● Goal of the exercise: Put the items from the start through the line containing "coord(440,276)" into a two-column CSV headed instruction and answer, one row per item. Quote each field and replace any line breaks inside it with spaces.

● Given records:
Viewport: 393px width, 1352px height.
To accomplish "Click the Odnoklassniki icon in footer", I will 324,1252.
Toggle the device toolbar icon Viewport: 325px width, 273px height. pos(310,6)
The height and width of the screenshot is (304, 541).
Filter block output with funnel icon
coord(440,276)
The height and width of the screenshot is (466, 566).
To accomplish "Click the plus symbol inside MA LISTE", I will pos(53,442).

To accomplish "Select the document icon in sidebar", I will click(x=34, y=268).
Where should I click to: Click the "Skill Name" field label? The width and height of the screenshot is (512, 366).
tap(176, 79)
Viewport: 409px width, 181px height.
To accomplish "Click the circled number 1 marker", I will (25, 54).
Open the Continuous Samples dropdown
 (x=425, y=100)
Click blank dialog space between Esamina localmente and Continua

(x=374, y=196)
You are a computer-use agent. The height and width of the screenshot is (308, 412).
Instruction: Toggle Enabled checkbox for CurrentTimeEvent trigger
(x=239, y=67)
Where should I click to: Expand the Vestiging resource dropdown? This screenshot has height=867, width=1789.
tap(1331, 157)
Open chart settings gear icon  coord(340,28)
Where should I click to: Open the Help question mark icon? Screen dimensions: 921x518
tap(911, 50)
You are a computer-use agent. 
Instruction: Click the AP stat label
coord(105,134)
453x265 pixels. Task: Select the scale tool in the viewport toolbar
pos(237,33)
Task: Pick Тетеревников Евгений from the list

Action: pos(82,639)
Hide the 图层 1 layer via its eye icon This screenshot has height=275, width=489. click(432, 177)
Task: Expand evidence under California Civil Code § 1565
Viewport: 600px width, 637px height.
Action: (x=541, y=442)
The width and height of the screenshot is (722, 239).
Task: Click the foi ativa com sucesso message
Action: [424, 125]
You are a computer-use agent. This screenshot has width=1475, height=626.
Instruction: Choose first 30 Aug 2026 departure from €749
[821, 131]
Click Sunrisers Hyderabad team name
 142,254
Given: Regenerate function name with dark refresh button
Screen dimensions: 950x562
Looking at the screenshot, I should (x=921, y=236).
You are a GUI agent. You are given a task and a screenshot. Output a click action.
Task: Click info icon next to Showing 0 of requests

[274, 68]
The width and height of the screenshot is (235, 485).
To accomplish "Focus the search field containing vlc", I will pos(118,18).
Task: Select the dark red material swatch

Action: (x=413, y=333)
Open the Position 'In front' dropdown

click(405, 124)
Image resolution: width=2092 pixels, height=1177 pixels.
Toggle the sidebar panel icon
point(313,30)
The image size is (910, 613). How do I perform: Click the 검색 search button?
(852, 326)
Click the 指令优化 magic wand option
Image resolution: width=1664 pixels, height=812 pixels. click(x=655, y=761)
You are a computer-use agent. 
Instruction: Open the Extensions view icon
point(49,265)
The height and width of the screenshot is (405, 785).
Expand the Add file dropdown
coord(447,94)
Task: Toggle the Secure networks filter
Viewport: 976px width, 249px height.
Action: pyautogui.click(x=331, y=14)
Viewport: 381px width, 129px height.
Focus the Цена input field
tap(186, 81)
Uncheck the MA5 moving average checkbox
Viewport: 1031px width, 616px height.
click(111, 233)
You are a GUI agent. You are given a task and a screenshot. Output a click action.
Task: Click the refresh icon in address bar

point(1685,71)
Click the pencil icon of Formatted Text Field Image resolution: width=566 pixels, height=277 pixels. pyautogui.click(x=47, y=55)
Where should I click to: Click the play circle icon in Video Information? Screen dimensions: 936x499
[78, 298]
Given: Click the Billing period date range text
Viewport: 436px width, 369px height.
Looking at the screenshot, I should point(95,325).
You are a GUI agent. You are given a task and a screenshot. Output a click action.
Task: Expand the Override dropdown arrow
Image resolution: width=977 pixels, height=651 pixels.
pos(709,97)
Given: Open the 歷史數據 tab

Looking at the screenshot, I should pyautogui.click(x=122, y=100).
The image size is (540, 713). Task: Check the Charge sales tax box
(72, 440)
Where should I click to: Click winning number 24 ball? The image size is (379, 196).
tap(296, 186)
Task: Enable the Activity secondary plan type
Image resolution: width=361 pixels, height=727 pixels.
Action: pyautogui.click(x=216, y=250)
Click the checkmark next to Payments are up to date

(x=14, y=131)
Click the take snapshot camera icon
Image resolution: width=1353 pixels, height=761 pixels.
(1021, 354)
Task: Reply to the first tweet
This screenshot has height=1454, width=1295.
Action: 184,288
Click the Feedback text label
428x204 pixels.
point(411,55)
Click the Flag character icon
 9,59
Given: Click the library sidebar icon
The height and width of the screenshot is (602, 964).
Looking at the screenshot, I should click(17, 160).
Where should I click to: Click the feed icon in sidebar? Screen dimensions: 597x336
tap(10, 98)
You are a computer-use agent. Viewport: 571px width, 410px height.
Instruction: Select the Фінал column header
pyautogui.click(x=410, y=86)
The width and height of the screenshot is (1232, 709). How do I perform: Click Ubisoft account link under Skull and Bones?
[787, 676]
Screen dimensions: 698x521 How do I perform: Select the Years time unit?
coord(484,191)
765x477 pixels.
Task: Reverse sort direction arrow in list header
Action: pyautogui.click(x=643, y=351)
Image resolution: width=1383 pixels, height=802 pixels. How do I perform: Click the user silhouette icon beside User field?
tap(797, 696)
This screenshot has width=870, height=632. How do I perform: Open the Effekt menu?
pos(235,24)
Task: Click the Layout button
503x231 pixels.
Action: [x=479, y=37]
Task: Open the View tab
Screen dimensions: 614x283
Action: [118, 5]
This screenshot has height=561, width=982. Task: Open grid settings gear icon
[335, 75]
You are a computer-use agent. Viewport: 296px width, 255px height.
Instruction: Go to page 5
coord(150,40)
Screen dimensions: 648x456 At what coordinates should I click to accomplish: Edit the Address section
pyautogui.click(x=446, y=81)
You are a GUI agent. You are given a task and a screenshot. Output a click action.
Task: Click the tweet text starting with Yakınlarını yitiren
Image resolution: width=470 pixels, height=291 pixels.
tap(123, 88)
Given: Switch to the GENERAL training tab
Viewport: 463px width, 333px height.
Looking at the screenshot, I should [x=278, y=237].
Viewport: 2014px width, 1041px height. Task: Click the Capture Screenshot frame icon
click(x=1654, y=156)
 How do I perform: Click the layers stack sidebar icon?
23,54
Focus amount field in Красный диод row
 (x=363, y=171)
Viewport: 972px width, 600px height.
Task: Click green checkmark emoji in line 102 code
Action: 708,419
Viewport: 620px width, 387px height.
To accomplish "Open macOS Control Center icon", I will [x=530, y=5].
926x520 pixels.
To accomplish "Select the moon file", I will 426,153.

● Solution:
instruction,answer
"Viewport: 393px width, 1352px height. To accomplish ""Click the Odnoklassniki icon in footer"",","I will 324,1252."
"Toggle the device toolbar icon Viewport: 325px width, 273px height.","pos(310,6)"
"The height and width of the screenshot is (304, 541). Filter block output with funnel icon","coord(440,276)"